Let’s get this out of the way – the vibes are bad in the Louisiana Tech Bulldog football fanbase to start the 2024 football season. This season marks the third consecutive year that Tech has attempted to rebound from a 3-9 campaign. But for the first time in a long time, there’s a notable lack of optimism in Ruston.
In 2022, after the Skip Holtz firing, the hope was that Sonny Cumbie and his air raid offense would produce a more exhilarating rendition of the Bulldog offense. That even if Tech struggled with wins and losses in that first year under a new head coach, the games would be more fun to watch.

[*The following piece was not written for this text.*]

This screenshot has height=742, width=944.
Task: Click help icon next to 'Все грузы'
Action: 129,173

In 2023, there was hope that the coaching transition was over. That Year 2 under Cumbie would look similar to Year 2 under Holtz. After all, in Skip’s first year the Bulldogs finished the season with only four wins (the fewest since Derek Dooley somehow parlayed a losing record into a Tennessee job) and were playing for a conference championship the next year. So after a 3-9 start to the Cumbie campaign, there was hope he could turn it around in Year 2.

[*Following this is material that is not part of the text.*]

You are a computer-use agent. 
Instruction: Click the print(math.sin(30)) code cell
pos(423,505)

But a fanbase’s patience only extends so far. And another 3-9 season is very much possible. If you look at Bill Connely’s SP+ rankings, Tech is only ranked higher than three of their FBS opponents: UTEP, FIU, and Kennesaw State.

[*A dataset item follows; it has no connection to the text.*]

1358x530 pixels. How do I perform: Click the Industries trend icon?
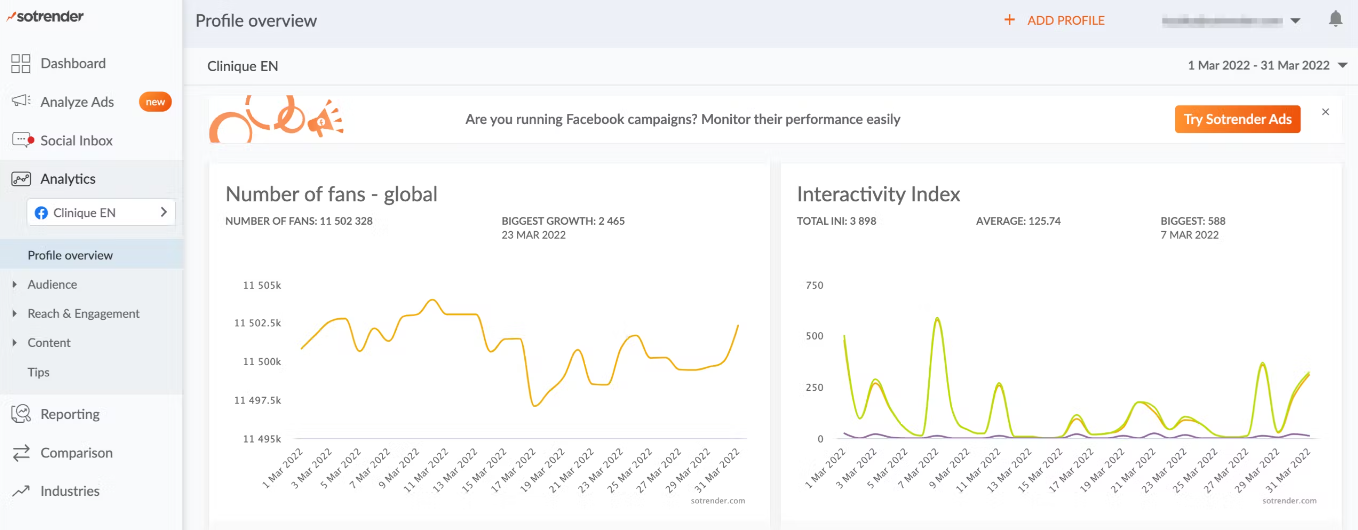tap(21, 491)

But there is one team ranked lower than all three that’s also on Tech’s 2024 schedule: FCS Nicholls.
An FCS game is supposed to be an easy win, the same way Tech is supposed to be an easy win for Arkansas in November. The home team pays a “lesser” team to trave and the home team expects to win.
But historically, Tech has often struggled in those expect-to-win games. It was only a decade ago that Tech fell to Northwestern State, an event we ranked the most painful in Tech history. But Skip wasn’t alone among recent Tech coaches who’ve struggled against FCS programs. Since 2000, Tech has lost to FCS programs twice, and has only outscored their FCS opponent by 30 or more points five times.
And Sonny Cumbie is responsible for two of those five in his first two years in Ruston.
Granted, as bad as the Bulldogs were last year, Northwestern State was atrocious even at the FCS level. Bill Connely’s SP+ ranked the Demons as the 353rd best college football team (8th worst in FCS) compared to Tech’s 153rd overall rating.
And bad news – Nicholls instead looks to be a pretty good FCS team this year. Not only are the Colonels expected to repeat as Southland Conference champions, half of both the first-team Preseason All-Southland offense and defense are Colonels.
But this won’t be the first time Cumbie will face a high-ranked FCS program as the Louisiana Tech head coach.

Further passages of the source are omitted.